Welcome to the Data Score newsletter, composed by DataChorus LLC. The newsletter is your go-to source for insights into the world of data-driven decision-making. Whether you're an insight seeker, a unique data company, a software-as-a-service provider, or an investor, this newsletter is for you. I'm Jason DeRise, a seasoned expert in the field of data-driven insights. As one of the first 10 members of UBS Evidence Lab, I was at the forefront of pioneering new ways to generate actionable insights from alternative data. Before that, I successfully built a sell-side equity research franchise based on proprietary data and non-consensus insights. After moving on from UBS Evidence Lab, I’ve remained active in the intersection of data, technology, and financial insights.
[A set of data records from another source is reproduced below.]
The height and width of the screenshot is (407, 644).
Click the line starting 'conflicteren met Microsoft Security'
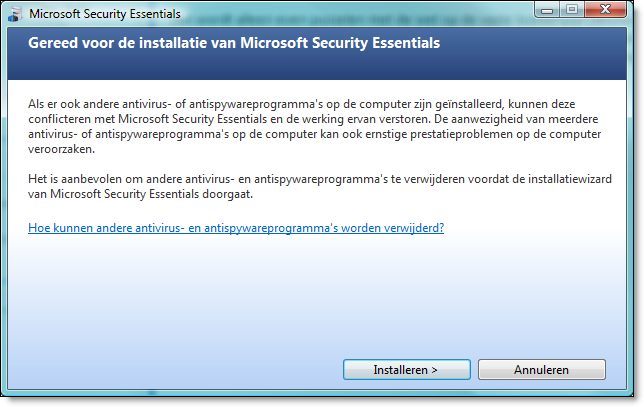[313, 119]
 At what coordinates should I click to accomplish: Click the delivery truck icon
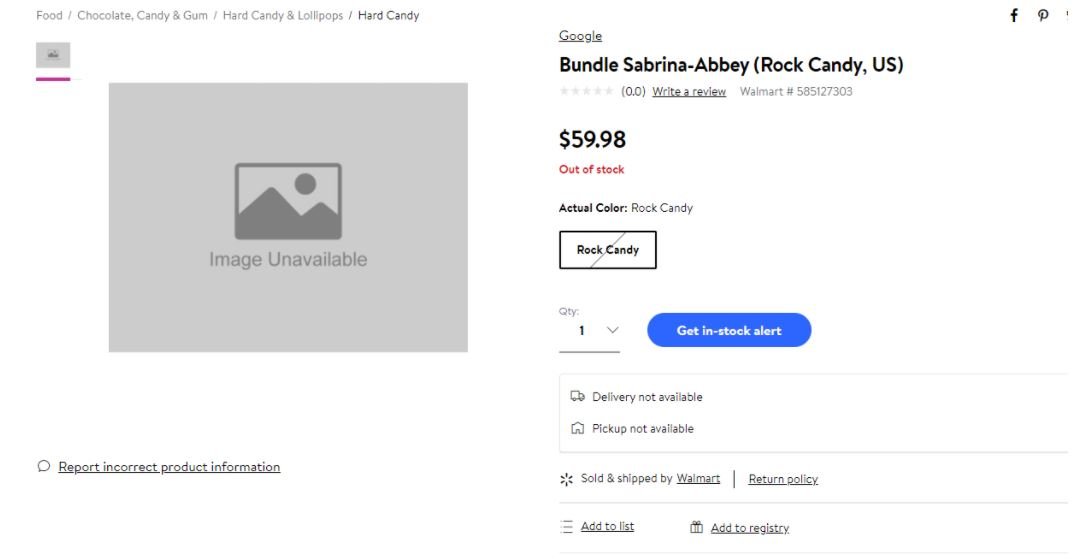[x=577, y=396]
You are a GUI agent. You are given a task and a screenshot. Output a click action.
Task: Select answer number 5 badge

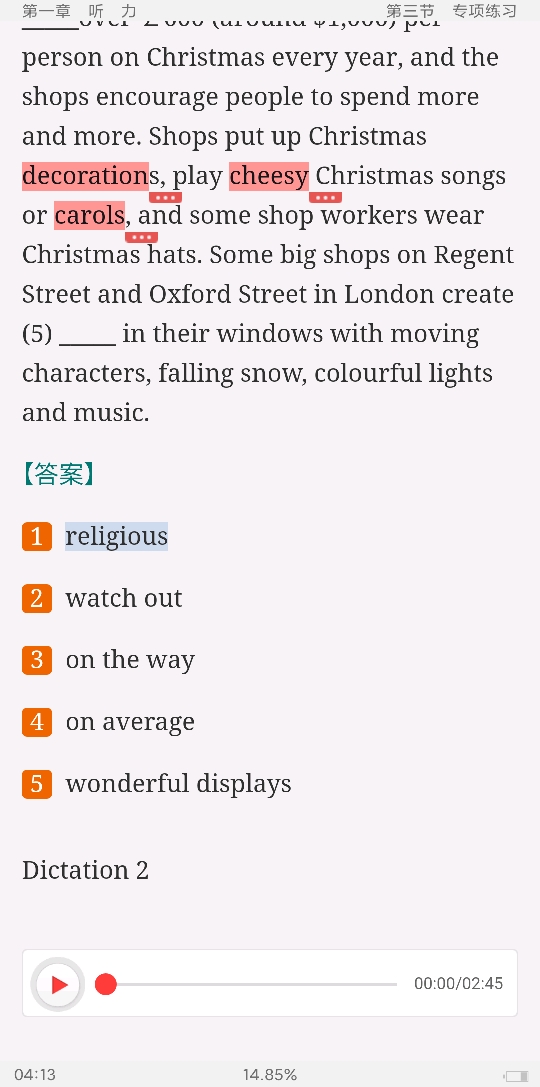pyautogui.click(x=37, y=784)
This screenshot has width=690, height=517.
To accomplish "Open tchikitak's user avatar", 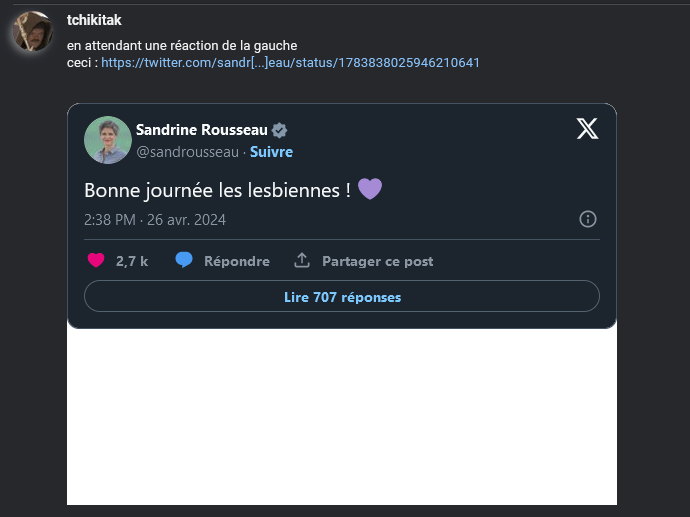I will [32, 32].
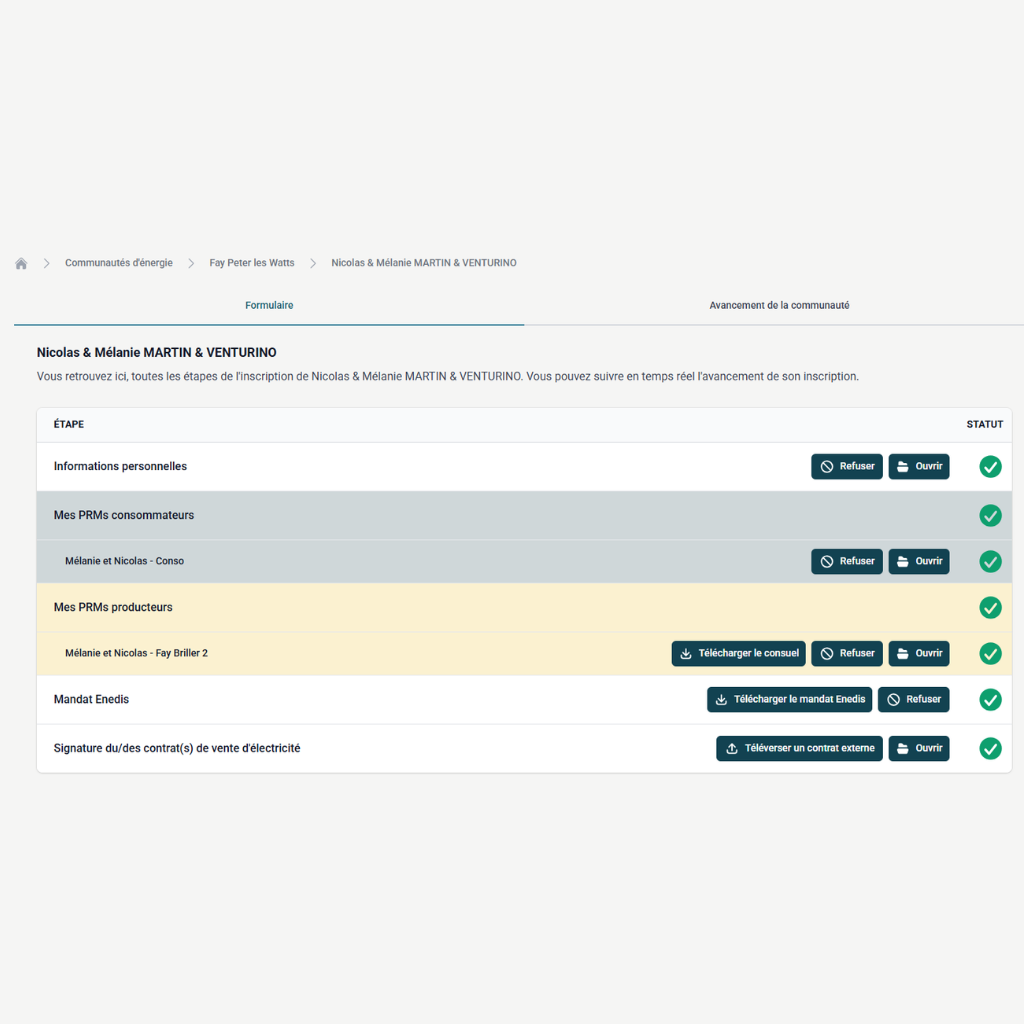Open Communautés d'énergie breadcrumb link
Screen dimensions: 1024x1024
[118, 263]
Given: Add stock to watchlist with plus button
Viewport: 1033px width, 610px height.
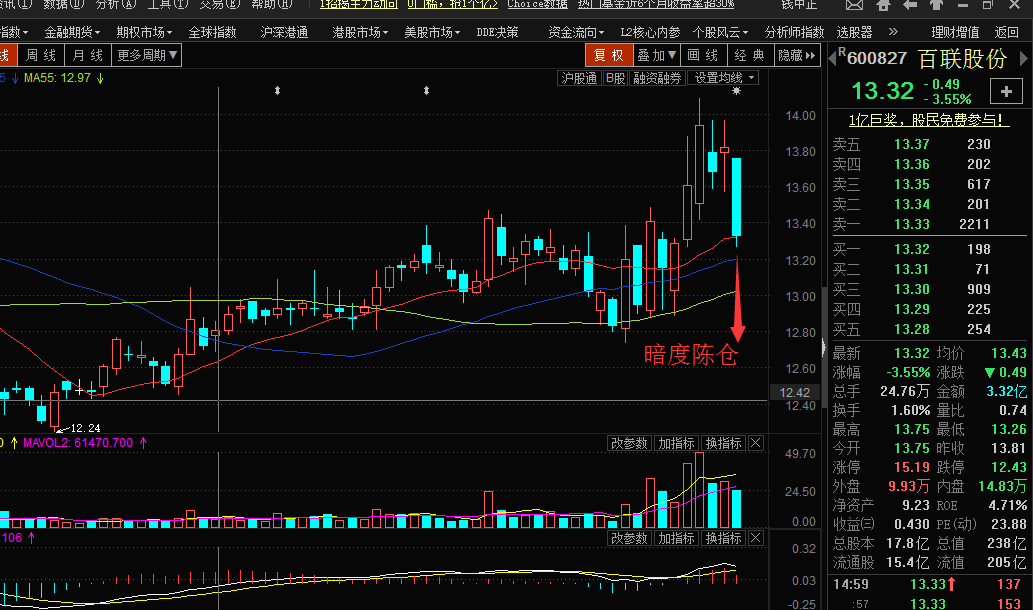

Through my extensive experience as a purchaser and creator of data, I have gained a unique perspective, which I am sharing through the newsletter.
On May 3, 2023, The Data Score Newsletter published one of the more popular entries, sharing my approach to vetting data vendors, which includes eight areas of evaluation. Many of my contacts at data companies reached out to share with me that they hadn’t realized the process to assess data sources was so involved. Meanwhile, my financial market contacts who are buyers of data shared with me that the approach outlined is very similar to what they do.
Use a completed Due Diligence Questionnaire (DDQ) to understand the compliance and risk associated with a dataset.
Assess the return on investment (ROI1) by considering how many decisions can be influenced and the potential limitations of the data.
Conduct common-sense, first-principles tests to ensure the data behaves as expected and reflects known events and expected seasonality. It’s surprising how often these types of tests are failed.
Perform back-testing against benchmarks to measure the dataset's correlation with a known KPI2 while avoiding common statistical mistakes that lead to incorrect conclusions.
Assess the transparency of the methodology used for harvesting, cleansing, and enriching the data while respecting proprietary trade secrets.
Evaluate how the data vendor handles feedback and whether they have the capacity for custom work, understanding the potential implications for competitive advantage.
Understand the vendor's competitive set by asking about their closest competitors and their target customer base.
Examine the Service Level Agreement (SLA) for post-delivery service, including response times for errors, communication of code-breaking changes, and availability of sales engineering support.
In this entry of the Data Score Newsletter, let’s dig into one of the eight points of evaluation: Assess the return on investment (ROI) by considering how many decisions can be influenced and the potential limitations of the data.
Understand the cost of the data investment
Raw data is a cost; insights have value. The conversion of raw data to insight-ready data is where investments must be made to generate value. The breadth and impact of the data-driven insights create a return on data investment.
Raw data is an input cost
Raw data on its own has no value. There is still a lingering expectation among professionals that by simply ingesting the most data possible, the answers will easily present themselves, and the decision-makers leveraging the data will have a competitive advantage.
No one actually wants raw data when they say, “Just give me the data.” They may want granular, cleansed, enriched data that’s insight-ready, but even then, they are still looking for “the insight” they need to make an economic decision.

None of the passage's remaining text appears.